DETAILED ACTION
1. The amendment of September 4, 2025 has been entered into the record.
Notice of Pre-AIA or AIA Status
2. The present application, filed on or after March 16, 2013, is being examined under the first inventor to file provisions of the AIA .
Specification
3. The amendment filed om is objected to under 35 U.S.C. 132(a) because it introduces new matter into the disclosure. 35 U.S.C. 132(a) states that no amendment shall introduce new matter into the disclosure of the invention. The added material which is not supported by the original disclosure is as follows: ‘the control unit 140 is a component of a computer’s central processing unit (CPU)’ (the underlined material is not supported by the original disclosure) of paragraph [0032]. Applicant’s disclosure only reiterates the term ‘control unit’ with the Figures referring to a functional block as a ‘control unit’ which appears to be at most a standalone dedicated unit that is not a component of a CPU (FIG. 1: 140; FIGS. 8 and 9: 230). Applicant’s disclosure describes the control unit as having functions of estimation (abstract, paragraphs [0007], [0059], [0060], [0062], [0065], [0075], [0085], and [0098]), calculation (paragraphs [0062], [0070], and [0075], determination/obtaining (paragraphs [0010], [0066], [0073], [0074], [0075], [0083], and [0086]), and signal reception (paragraph [0042], [0044], [0054], and [0098]).

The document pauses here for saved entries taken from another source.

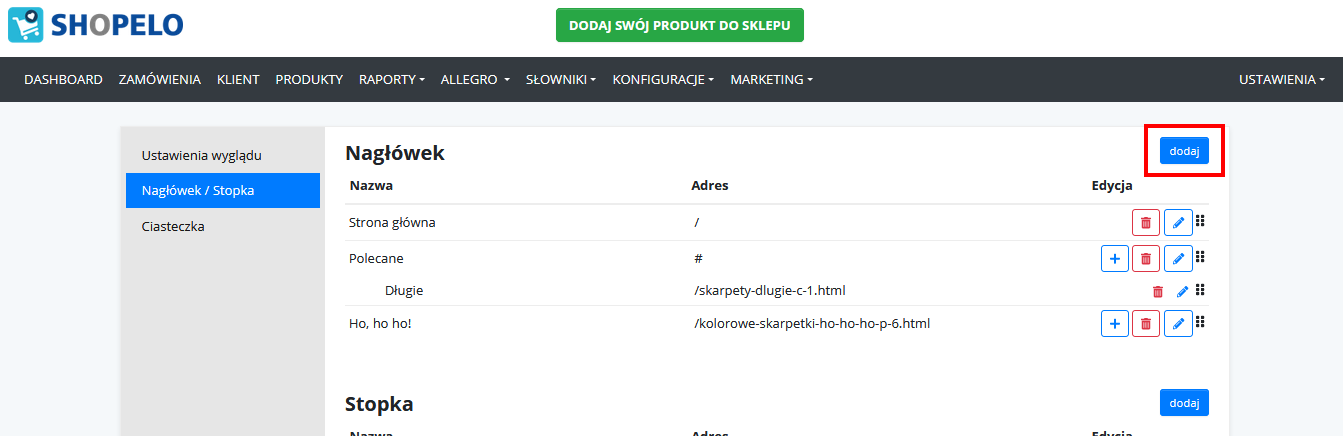This screenshot has width=1343, height=436.
Task: Click the dodaj button in Stopka section
Action: click(1184, 402)
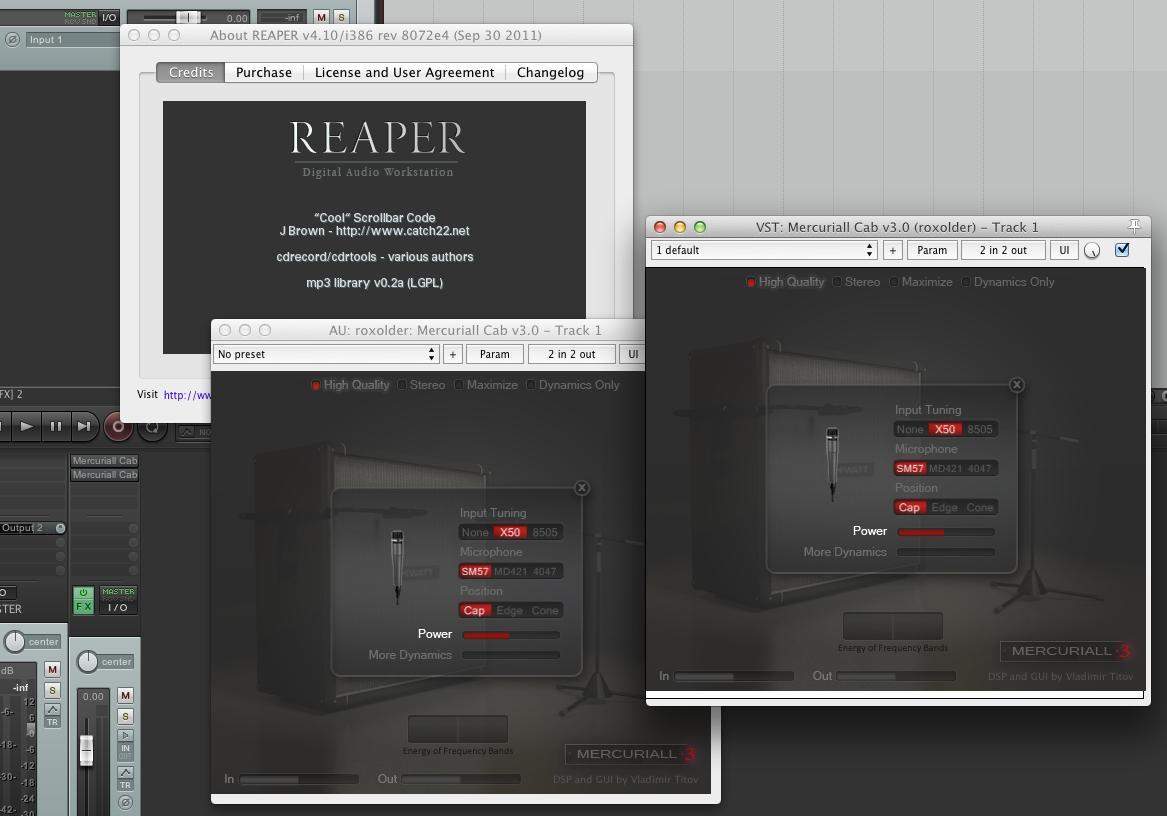Image resolution: width=1167 pixels, height=816 pixels.
Task: Close the VST cab settings panel with X
Action: pyautogui.click(x=1017, y=385)
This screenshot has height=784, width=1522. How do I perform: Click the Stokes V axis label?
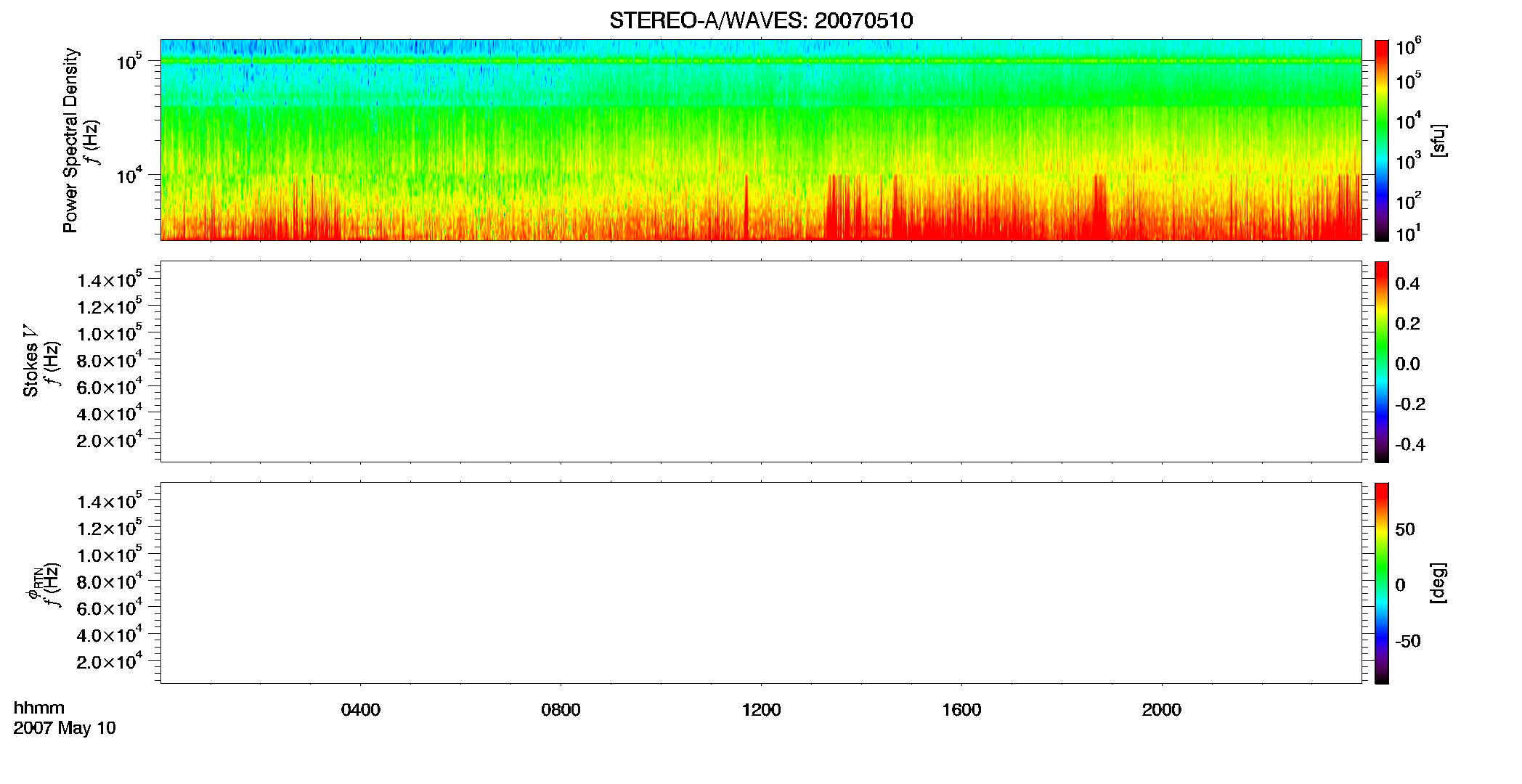[x=31, y=361]
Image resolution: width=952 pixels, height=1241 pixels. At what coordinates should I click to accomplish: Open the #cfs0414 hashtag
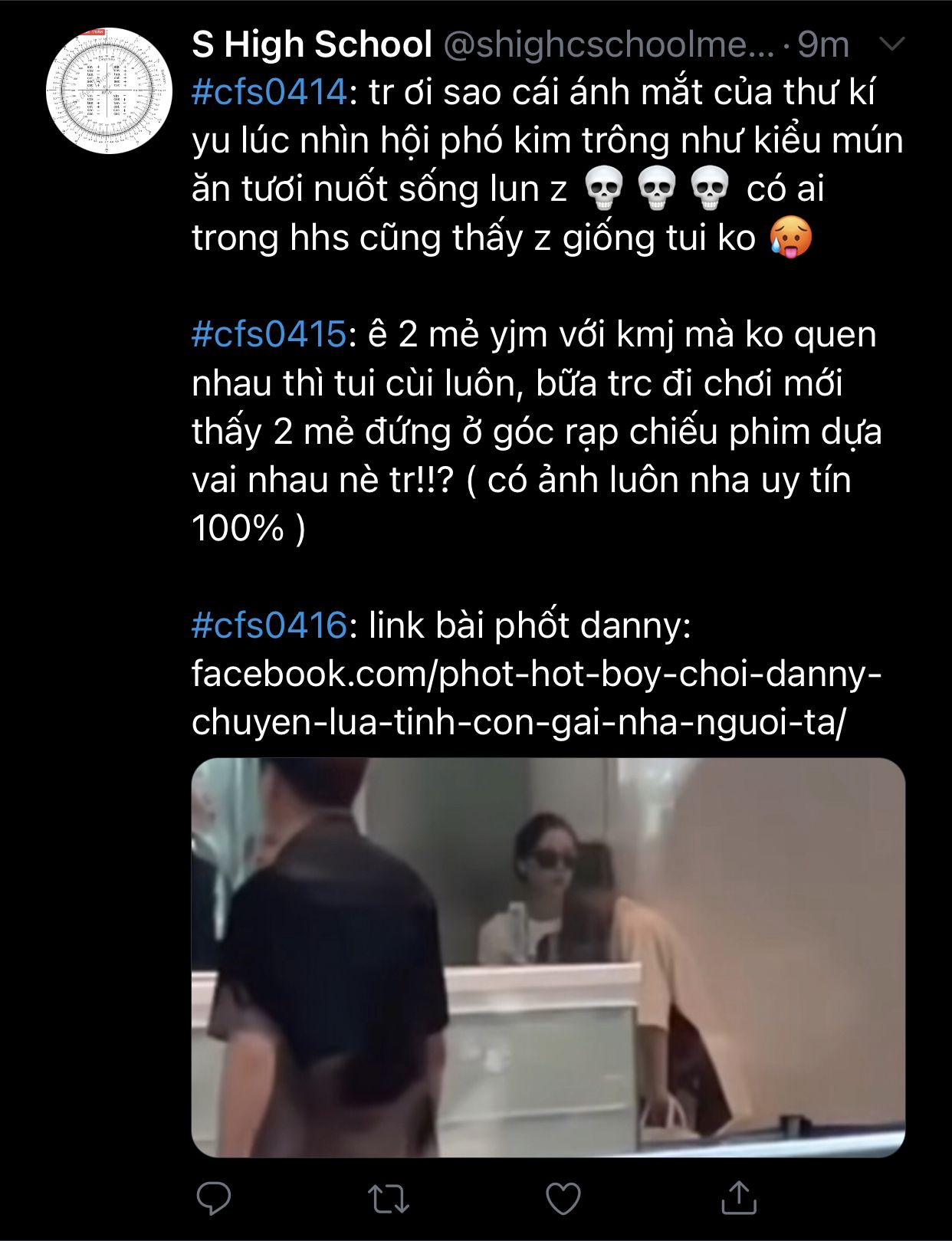(x=269, y=92)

Applicant is required to cancel the new matter in the reply to this Office Action.
Claim Interpretation
4. The following is a quotation of 35 U.S.C. 112(f):
(f) Element in Claim for a Combination. – An element in a claim for a combination may be expressed as a means or step for performing a specified function without the recital of structure, material, or acts in support thereof, and such claim shall be construed to cover the corresponding structure, material, or acts described in the specification and equivalents thereof.
The following is a quotation of pre-AIA 35 U.S.C. 112, sixth paragraph:
An element in a claim for a combination may be expressed as a means or step for performing a specified function without the recital of structure, material, or acts in support thereof, and such claim shall be construed to cover the corresponding structure, material, or acts described in the specification and equivalents thereof.
5. The claims in this application are given their broadest reasonable interpretation using the plain meaning of the claim language in light of the specification as it would be understood by one of ordinary skill in the art. The broadest reasonable interpretation of a claim element (also commonly referred to as a claim limitation) is limited by the description in the specification when 35 U.S.C. 112(f) or pre-AIA 35 U.S.C. 112, sixth paragraph, is invoked.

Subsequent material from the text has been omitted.